Nilotpal Das1 / Evangelos M Falaris2 / James G Mulligan3

1Royal Bank of Canada, ndas167@gmail.com

2University of Delaware, falaris@udel.edu

3University of Delaware, mulligaj@udel.edu

Citation Information: The B.E. Journal of Economic Analysis & Policy. Volume 9, Issue 1, Pages –, ISSN (Online) 1935-1682, DOI: 10.2202/1935-1682.2102, June 2009

Publication History:
Published Online:
2009-06-08

Abstract

An important aspect of the study of technological innovations is the explanation of the extent and pace of diffusion. We show that pooling data across vintages of a technology may result in misleading conclusions about the impact of key factors on the duration of time to adoption of the innovation. This is especially important for a technology that affects both product/service quality and a firm's costs of operation to different degrees as the technology evolves over time.
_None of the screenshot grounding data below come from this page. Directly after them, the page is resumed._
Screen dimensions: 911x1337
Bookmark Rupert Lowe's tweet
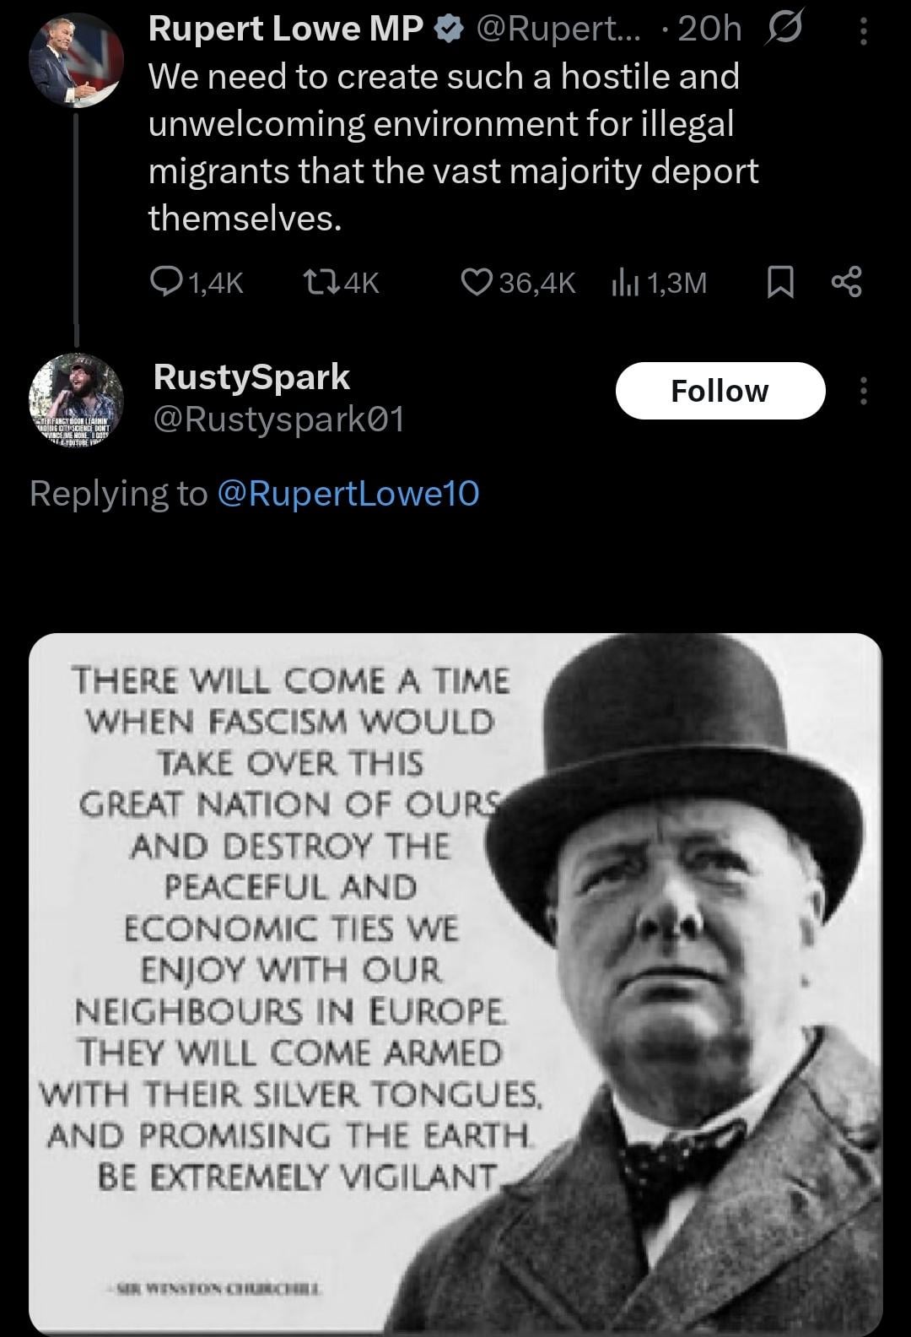point(780,282)
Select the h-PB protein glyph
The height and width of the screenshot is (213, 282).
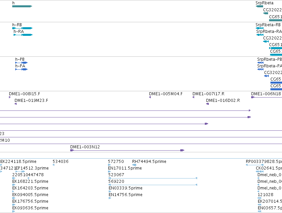tap(22, 63)
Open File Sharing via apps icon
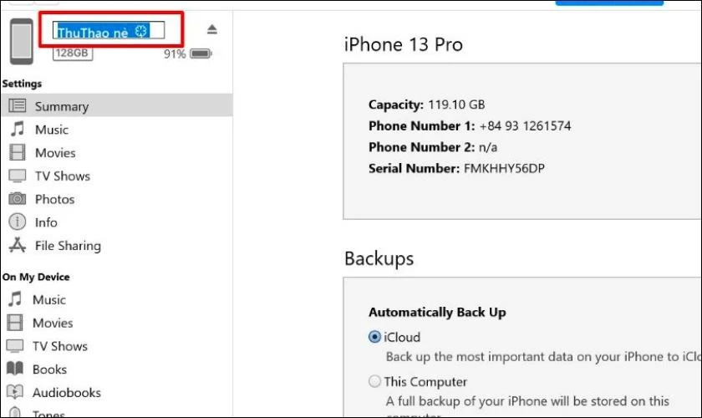Viewport: 702px width, 418px height. (x=17, y=245)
Using data on the diffusion of point-of-sale optical scanners between 1974 and 1985, we find that factors such as the stock of prior adopters, household income, family size, the four-firm concentration ratio and item-pricing laws had predictably different effects on the diffusion rate depending on the vintage of the technology. These results are robust to controlling for unobserved heterogeneity among firms, inclusion of additional regressors and a change in functional form.